Chemical reduction of Ag+ to Ag employing organic electron donors: evaluation of the effect of Ag+-mediated cytosine–cytosine base pairing on the aggregation of Ag nanoparticles†
Abstract
Ag+-mediated base pairing is valuable for synthesising DNA-based silver nanoparticles (AgNPs) and nanoclusters (AgNCs). Recently, we reported the formation of a [Ag(cytidine)2]+ complex in dimethyl sulfoxide (DMSO), which facilitated the evaluation of the effect of cytosine–Ag+–cytosine (C–Ag+–C) base pairing on the degree of AgNP aggregation in solution. As an aprotic solvent, DMSO was expected to dissolve the [Ag(cytidine)2]+ complex, and powerful reducing agents, such as organic electron donors.

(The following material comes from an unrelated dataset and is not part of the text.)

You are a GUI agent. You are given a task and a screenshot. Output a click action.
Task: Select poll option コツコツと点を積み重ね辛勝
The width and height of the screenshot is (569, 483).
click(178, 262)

In this study, the chemical reduction of a cytidine/Ag+ system using a powerful reducing agent tetrakis(dimethylamino)ethylene (TDAE) was investigated. 1H/13C/15N NMR spectroscopic evidence was obtained to identify the iminium dication (TDAE2+), which is an oxidised form of TDAE. The results were compared with those obtained using another organic electron donor, tetrathiafulvalene (TTF), which exhibits a relatively lower reduction activity than TDAE. AgNPs prepared via redox reaction between [Ag(cytidine)2]+ and organic electron donors (TDAE and TTF) were characterised using UV–Vis spectroscopy and nanoparticle tracking analysis. It was found that the formation of C–Ag+–C base pairing inhibited the aggregation of AgNPs in solution. In addition, in the presence of cytidine, the total concentration of the AgNP solution was affected by the reduction activity of the reducing agent.